Proszę przytoczyć dosłownie fragment zamieszczonego niżej tekstu o tegorocznej rekrutacji, zaczynając od słów „O tegorocznej rekrutacji”, a kończąc na słowach „tematów niedzielnej publicystyki.”.

_Fragment dokumentu_
────────

O tegorocznej rekrutacji

Dramat z rekrutacją. X uczniów nie dostanie się do wymarzonych szkół. Kto winien? To jeden z kluczowych tematów niedzielnej publicystyki.
Rzecz wygląda tak: przez długi czas był niż demograficzny. W szkołach było coraz mniej uczniów. Samorządy podeszły do tego dwojako: jedne zmniejszały liczbę uczniów w klasie i dokładały pieniądze byle utrzymać szkoły, drugie cięły koszty, utrzymywały dużą liczbę uczniów w klasach a zbędne szkoły likwidowały. Przyszedł podwójny rocznik i dla tych pierwszych jest on zbawieniem, a dla drugich kłopotem. Pierwsi będą mieli pełne szkoły, i nie będą do tego dopłacać. Drudzy muszą wydać dodatkowe pieniądze by dostosować szkoły dotychczasowe. I to jest pewien wybór samorządów, który ocenią wyborcy: lepiej inwestować w oświatę, czy lepiej na niej przyoszczędzić.

Czy rząd musiał wprowadzić podwójny rocznik? Nie musiał. Miał do tego prawo, ale równie dobrze mógł to przeprowadzić zupełnie inaczej. To nie racje edukacyjne przeważyły.

Czy uczniowie z podwójnego rocznika mają trudniej? Mają. W porównaniu do tych co byli przed nimi i będą po nich. 
Czy na tym stracą? Będą działać w zwiększonej konkurencji. Lepsi zyskają, średni, którzy nie dostaną się do lepszych szkół przez podwójny rocznik prawdopodobnie stracą. Dodajmy też, że w wszyscy uczniowie uczący się w zatłoczonych szkołach też jakoś stracą: chcąc nie chcąc rośnie ryzyko wypadków, urazów psychicznych itp. Z drugiej strony rośnie też spryt i ogólnie umiejętności darwinistyczne.
 
 
Przy okazji. Jak wygląda system rekrutacji:
1. Uczeń składa podanie do wybranej szkoły (szkoła 1 wyboru) zaznacza w nich szkoły i klasy do których chciałby się dostać (liczbę ustala samorząd) - podanie jest wpisywane do systemu komputerowego
2. Samorządy ustalają kto dostanie się do jakiej szkoły i jakiej klasy i ile ostatecznie klas będzie w danej szkole (ten etap właśnie się kończy )

────────

(Wiersze ze zbioru danych)
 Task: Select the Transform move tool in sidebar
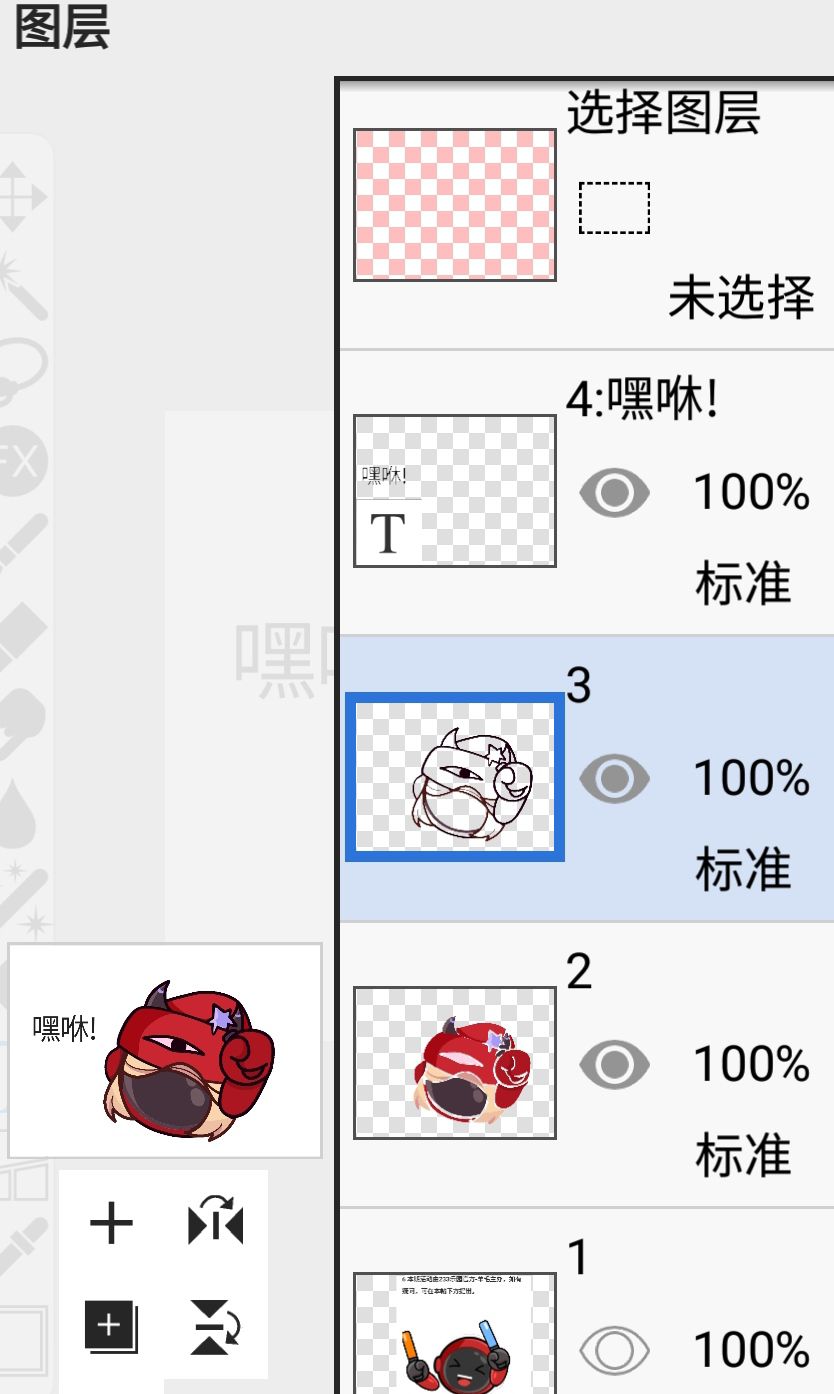click(22, 196)
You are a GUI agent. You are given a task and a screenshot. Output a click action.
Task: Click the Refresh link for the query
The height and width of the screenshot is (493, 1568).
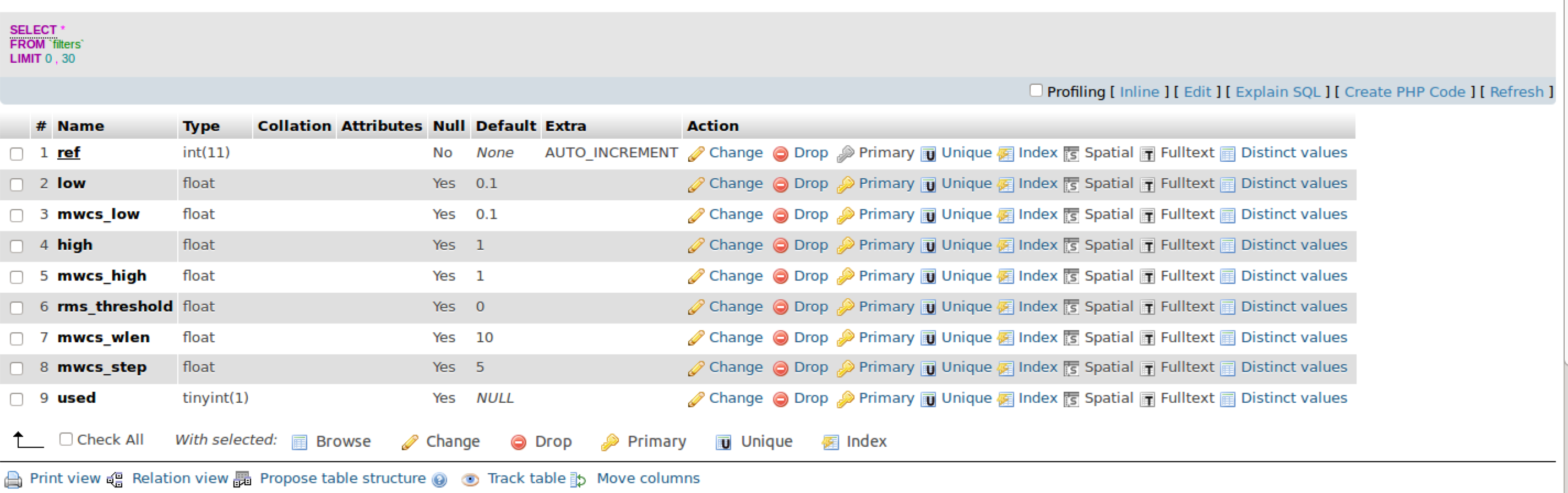coord(1516,92)
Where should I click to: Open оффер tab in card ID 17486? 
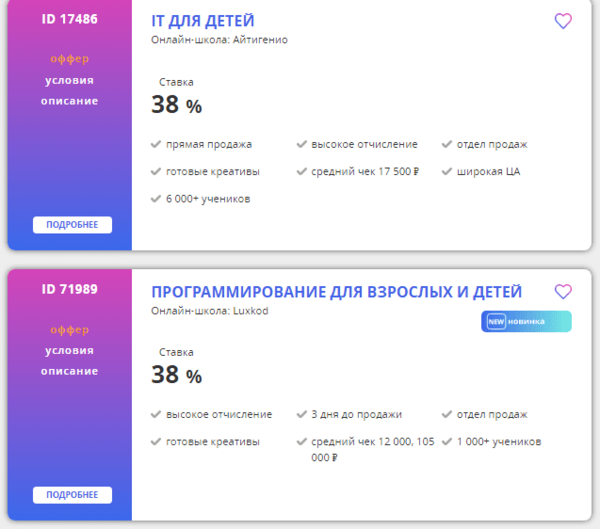point(70,59)
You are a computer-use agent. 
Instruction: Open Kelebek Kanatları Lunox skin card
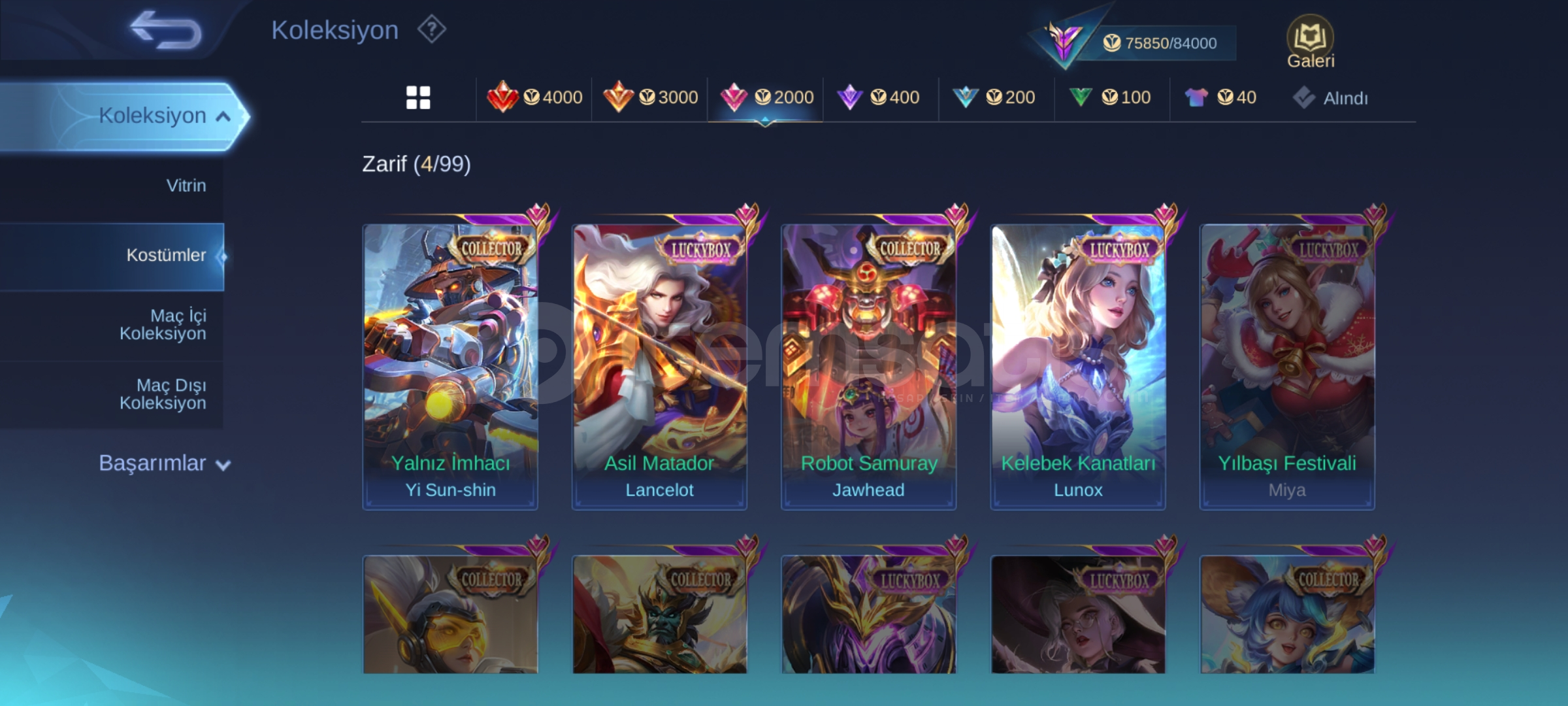click(x=1078, y=366)
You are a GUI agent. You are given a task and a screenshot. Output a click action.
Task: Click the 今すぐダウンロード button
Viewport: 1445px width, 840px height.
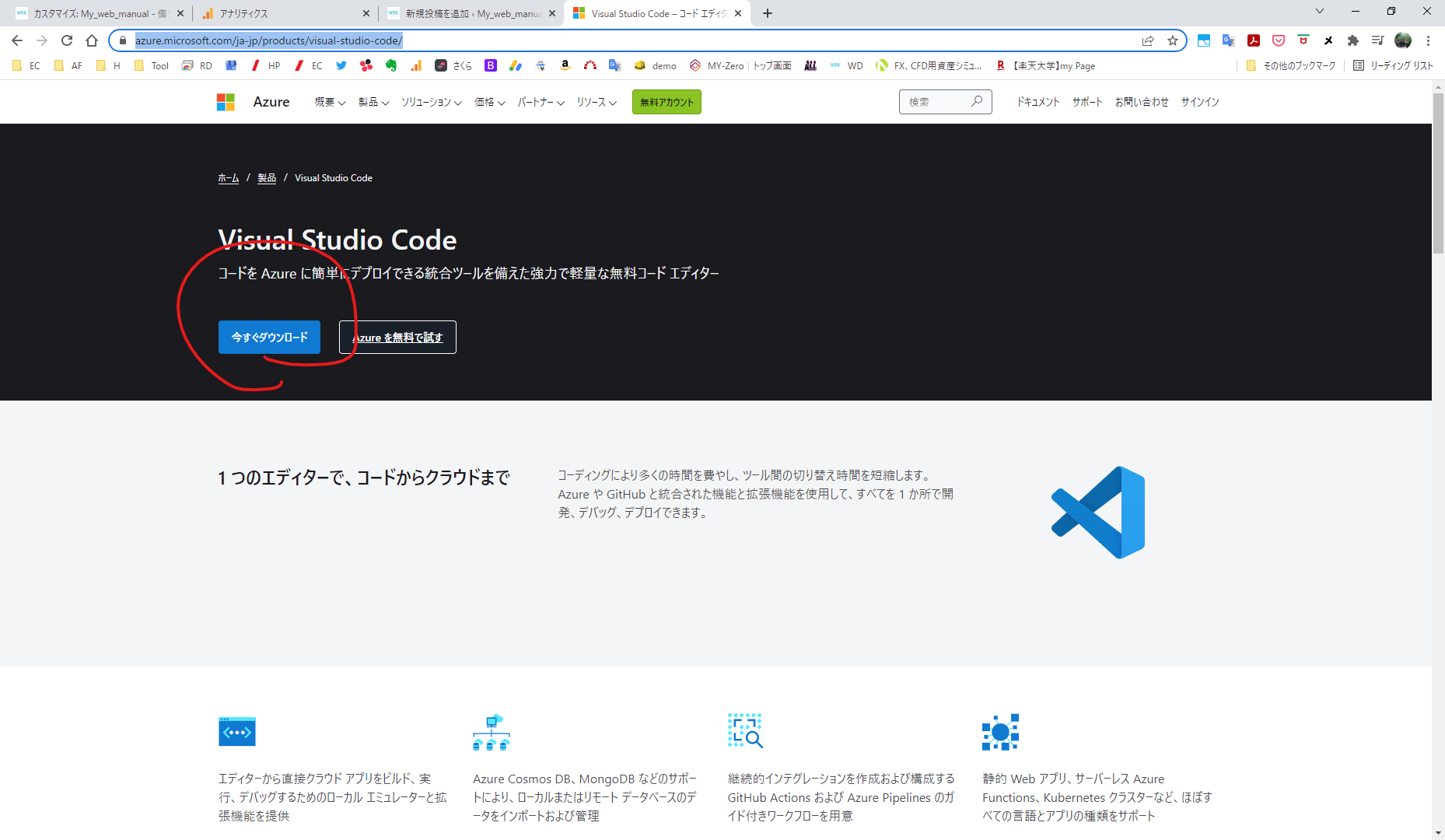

────────

_Rozwiązanie zadania_
O tegorocznej rekrutacji

Dramat z rekrutacją. X uczniów nie dostanie się do wymarzonych szkół. Kto winien? To jeden z kluczowych tematów niedzielnej publicystyki.